Boris Gobille~: Il faut d’abord souligner que cette histoire n’est pas vraiment enseignée dans le secondaire. Peut-être, en outre, Mai68 subit-il la disqualification plus générale de la génération du baby-boom, qui aurait profité de tout, d’une stabilité du travail, de l’époque où le CDI représentait encore la très grande majorité des flux d’embauche, où le sida n’existait pas encore mais où la contraception apparaissait, etc. Cette richesse-là aurait été dilapidée par cette génération, qui fermerait désormais la porte derrière elle. Mais il convient d’être prudent~: beaucoup ont en effet intérêt à opposer les générations entre elles. En fait, pour connaître véritablement le rapport des jeunes à Mai68, il faudrait bien sûr faire des enquêtes.

Dans la guerre des interprétations, la question de la jonction entre le mouvement étudiant et les grèves ouvrières apparaît comme centrale. Selon vous, cette jonction a-t-elle eu lieu~?

Bernard Pudal~: Oui et non. La jonction organisationnelle, qui a parfois été rêvée par des groupes gauchistes étudiants, d’aller aux usines Renault, de faire l’alliance avec les organisations syndicales, la CGT, etc., n’a pas eu lieu. Mais il faut aussi regarder ailleurs, en particulier en province, là où, par exemple, la conduite des grèves et des actions n’était pas totalement contrôlée par l’appareil politique du PCF, opposé à toute conciliation avec ceux qu’il nommait « les gauchistes ». Surtout, il ne faut pas confondre cette question de la jonction organisationnelle avec la question des relations multiples, ce que j’appelle les « métissages », qui se sont produits de différentes manières. Par exemple, dans les années 1960 et dans l’après-68, des étudiants, qui étaient fils d’agriculteurs, ont continué à voir leurs frères qui sont restés à la ferme. Ils ont contribué à désenclaver symboliquement les perceptions du monde social de leur milieu d’origine. C’est dans ces conditions que se sont nouées des conceptions sur une autre façon d’être agriculteur, et qu’ont eu prise des thématiques comme celles des paysans travailleurs, posant les bases de la Confédération paysanne.

De même, dans un documentaire d’Yves Jeuland, Camarades , on voit un postier, secrétaire de la fédération de la Jeunesse communiste à Toulouse, et homosexuel, raconter qu’avant 68 la direction du PCF l’a exclu à cause de son homosexualité. Quand est arrivé Mai68, il est allé voir ce qui se passait dans les facs de Toulouse. Voici ce qu’il en dit~: « Au début, je ne comprenais rien. Au bout d’un certain temps, je me suis habitué. Puis j’ai trouvé ce qu’ils disaient intéressant. Et en plus, ils étaient mignons… » Le monde social est toujours plus compliqué~: en réalité, Mai68 a été l’occasion pour beaucoup de nouer des relations, de découvrir des conceptions du monde, qui produiront leurs effets plus tard.
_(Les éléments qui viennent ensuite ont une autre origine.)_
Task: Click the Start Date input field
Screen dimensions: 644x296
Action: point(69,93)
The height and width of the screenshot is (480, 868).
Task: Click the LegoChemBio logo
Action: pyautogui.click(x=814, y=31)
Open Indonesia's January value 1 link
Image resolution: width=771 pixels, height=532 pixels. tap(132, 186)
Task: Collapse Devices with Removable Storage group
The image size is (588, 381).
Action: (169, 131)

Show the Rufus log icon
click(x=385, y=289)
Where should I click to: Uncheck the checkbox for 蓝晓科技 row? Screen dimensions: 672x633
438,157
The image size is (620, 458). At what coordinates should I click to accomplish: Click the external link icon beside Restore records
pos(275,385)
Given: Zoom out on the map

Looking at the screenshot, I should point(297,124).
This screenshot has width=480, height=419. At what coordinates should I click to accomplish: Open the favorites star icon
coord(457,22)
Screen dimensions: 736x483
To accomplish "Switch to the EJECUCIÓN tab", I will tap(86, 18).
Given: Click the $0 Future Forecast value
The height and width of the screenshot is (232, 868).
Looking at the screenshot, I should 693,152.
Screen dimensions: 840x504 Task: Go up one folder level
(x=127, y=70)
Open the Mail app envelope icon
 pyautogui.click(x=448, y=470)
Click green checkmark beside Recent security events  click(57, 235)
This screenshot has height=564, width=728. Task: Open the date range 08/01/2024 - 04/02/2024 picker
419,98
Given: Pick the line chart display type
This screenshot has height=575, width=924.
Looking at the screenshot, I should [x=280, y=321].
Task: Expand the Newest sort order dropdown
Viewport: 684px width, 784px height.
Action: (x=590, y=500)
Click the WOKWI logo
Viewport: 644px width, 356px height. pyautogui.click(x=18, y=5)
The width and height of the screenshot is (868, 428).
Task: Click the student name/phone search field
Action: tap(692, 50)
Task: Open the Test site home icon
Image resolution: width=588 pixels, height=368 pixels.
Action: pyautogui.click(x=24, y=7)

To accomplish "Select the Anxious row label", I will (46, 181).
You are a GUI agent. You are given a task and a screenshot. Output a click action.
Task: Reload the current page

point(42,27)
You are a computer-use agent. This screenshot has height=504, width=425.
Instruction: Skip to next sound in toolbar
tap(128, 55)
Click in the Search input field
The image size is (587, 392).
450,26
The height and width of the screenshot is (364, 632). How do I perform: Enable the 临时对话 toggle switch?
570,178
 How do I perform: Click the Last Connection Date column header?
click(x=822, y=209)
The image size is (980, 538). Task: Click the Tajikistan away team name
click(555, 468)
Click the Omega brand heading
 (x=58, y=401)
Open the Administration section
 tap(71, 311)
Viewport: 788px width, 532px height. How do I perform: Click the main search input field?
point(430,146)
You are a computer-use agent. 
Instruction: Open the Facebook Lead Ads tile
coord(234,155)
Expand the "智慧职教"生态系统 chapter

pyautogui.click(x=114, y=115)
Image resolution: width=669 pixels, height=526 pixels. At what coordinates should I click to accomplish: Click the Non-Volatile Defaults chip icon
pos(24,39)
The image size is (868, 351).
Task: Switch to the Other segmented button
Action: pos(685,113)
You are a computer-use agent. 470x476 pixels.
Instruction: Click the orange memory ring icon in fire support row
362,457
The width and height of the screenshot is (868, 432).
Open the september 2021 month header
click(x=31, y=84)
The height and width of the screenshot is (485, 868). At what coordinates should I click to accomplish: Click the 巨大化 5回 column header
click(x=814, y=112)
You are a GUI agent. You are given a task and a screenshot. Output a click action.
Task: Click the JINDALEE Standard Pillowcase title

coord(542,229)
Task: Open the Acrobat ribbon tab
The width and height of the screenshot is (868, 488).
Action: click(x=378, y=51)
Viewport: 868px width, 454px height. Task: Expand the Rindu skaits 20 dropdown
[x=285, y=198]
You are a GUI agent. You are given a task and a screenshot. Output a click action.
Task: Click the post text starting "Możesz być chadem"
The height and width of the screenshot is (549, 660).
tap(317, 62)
Boris Gobille~: Globalement, les usines où les jonctions ont eu lieu sont celles où la décentralisation industrielle avait imposé un recrutement massif de femmes, de jeunes, d’OS, d’immigrés et d’exilés d’autres régions de France. Ceux-là n’étaient pas pris dans l’histoire très forte et très incorporée du monde ouvrier local~: leur « usinisation », comme disent les historiens contemporains, était plus faible que celle des vieux ouvriers qualifiés. Du coup, ils étaient plus disposés à s’éloigner des grilles de lecture syndicales, et donc à rencontrer les étudiants. C’est au niveau des biographies individuelles qu’il faudrait voir comment ces jonctions se sont faites et quels effets elles ont eus.

Pourquoi la recherche n’a-t-elle pas investi l’étude de Mai68 jusqu’à une époque récente~?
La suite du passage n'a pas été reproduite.